Assistant Professor and economist Erik Meyersson of the Stockholm Institute for Transition Economics has produced the most comprehensive look at this question, in a 2016 working paper titled Political Man on Horseback Coups and Development. His data allow us to look at autocratic versus democratic coups, and also at successful versus failed coups from 1955 to 2001. The early cut-off point is necessary to estimate the subsequent growth effects of coups.
In autocracies, successful coups often improve economic performance, perhaps by replacing an incompetent or malevolent leader. In democratic countries, however, a successful coup is associated with lower per capita growth rates by an average of 1 to 1.3 percentage points per year over the following decade. On average, these coups reverse beneficial economic reforms, especially for the financial sector.
When a coup does overthrow a democratically elected government, it tends to bring a military leader and significant changes in policy, and not usually for the better. There are long-run correlations of such successful coups against democracies with lower investment, lower schooling and higher infant mortality.
The recent coup in Turkey failed in less than 24 hours, and for failed coups in democracies the more general historical results are quite different. In fact, they are difficult to distinguish from no economic growth effects at all. Given the various imprecisions of statistics, this does not prove that failed coups will have no growth effects, but it can be said that the numbers give us no clear reason to be worried, at least not over the 10-year time horizon chosen by Meyersson.

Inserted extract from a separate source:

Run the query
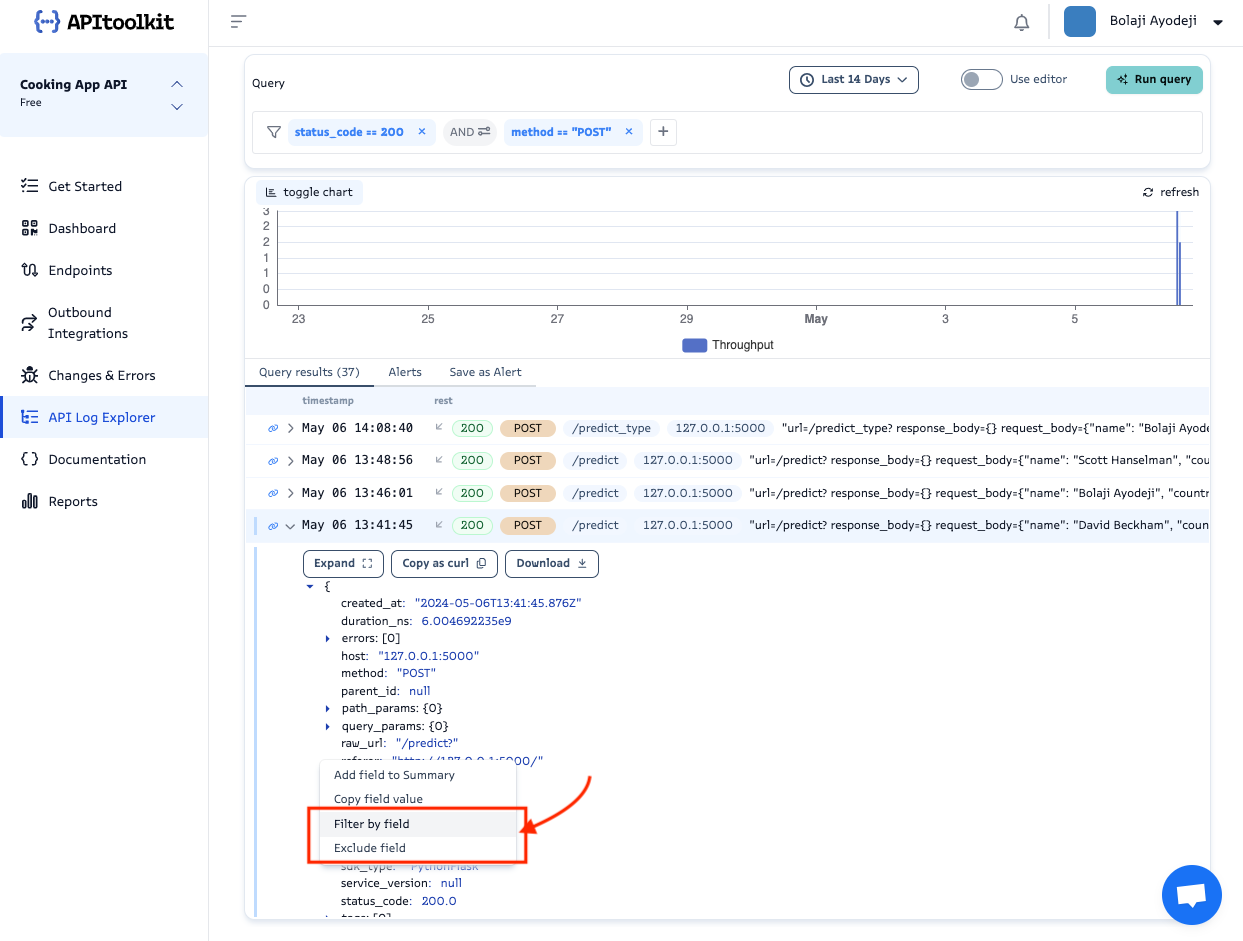Screen dimensions: 1243x941 tap(1154, 79)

This may be one reason why asset markets do not seem to be panicking over the failed Turkish coup attempt.
To be sure, there are some possible or even likely short run effects of the recent turmoil, such as declines in tourism or foreign investment. Still, the data as a whole are showing that the long-run fundamentals of democracies with failed coups tend to reassert themselves within the 10-year time horizon, and those short-run disruptions end up mattering less than we might think.

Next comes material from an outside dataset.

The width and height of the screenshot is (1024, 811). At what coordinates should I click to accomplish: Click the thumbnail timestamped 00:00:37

Coups in democracies and coups in autocracies have different consequences on average. In an autocracy, a coup is sometimes a normal or an accepted way of changing power from one set of hands to another. But when a coup succeeds in a democracy, that is a signal that the normal institutions for transitions of power are dysfunctional, and the coup is also a sign they cannot be repaired simply. A coup in a democracy is therefore a more significant event, at least for economic growth, and so it is especially important that such an attempt fail.

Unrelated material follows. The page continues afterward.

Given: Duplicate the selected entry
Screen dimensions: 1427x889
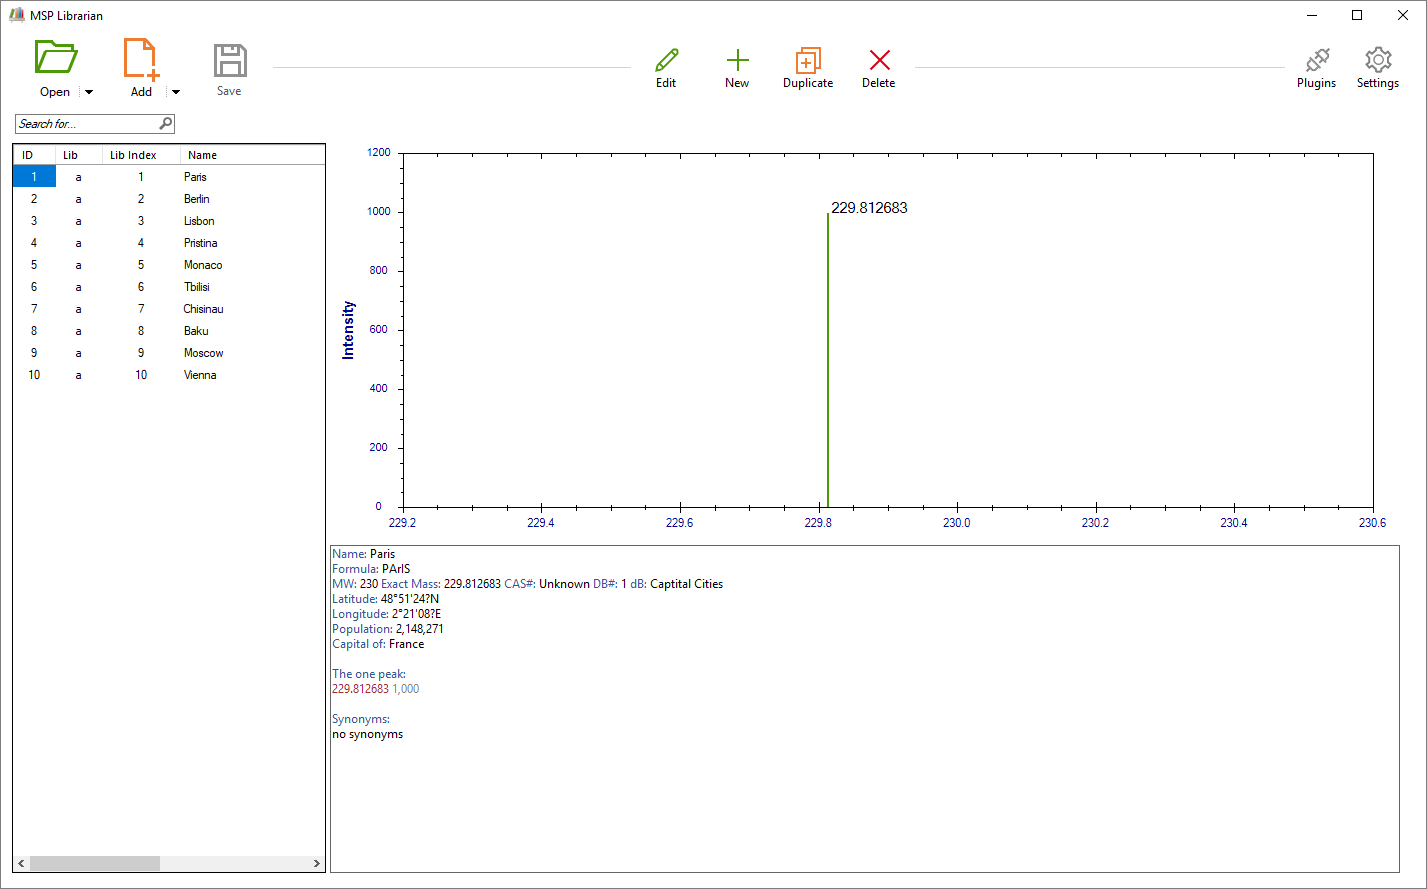Looking at the screenshot, I should pos(807,61).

When a coup in a democracy fails, there are two conflicting signals. The negative news is that such a coup was thought possible at all. The more positive news, at least for stability, is that the democratic government was in fact able to beat back the rebellion, as indeed was the case in Turkey. At least on average, there seems to be a balancing effect here.
One myth about coups is that they follow long periods of economic decline. This is often true for coups in autocracies, but not in democracies. If anything, coups in democracies often follow periods of significant economic growth, though sometimes with a crisis at the very end of the positive run. That was the case for the Chilean coup of 1973 and also the Turkish coup of 1980. As of late, Turkey has been growing at rates in the neighborhood of 4 percent, hardly a miserable performance.
The economic angle does not capture all of the social and political effects of coups, including for instance on religion, gender, legal systems, international standing, and many other variables. Furthermore, what is true for other countries with coups, viewed on average, won’t necessarily be true for Turkey today. Still, if we are looking for a reason to feel some smidgen of reassurance, Meyersson’s study can give us some comfort in what is otherwise a troubling time for both Turkey and its region more generally.
This column does not necessarily reflect the opinion of the editorial board or Bloomberg LP and its owners.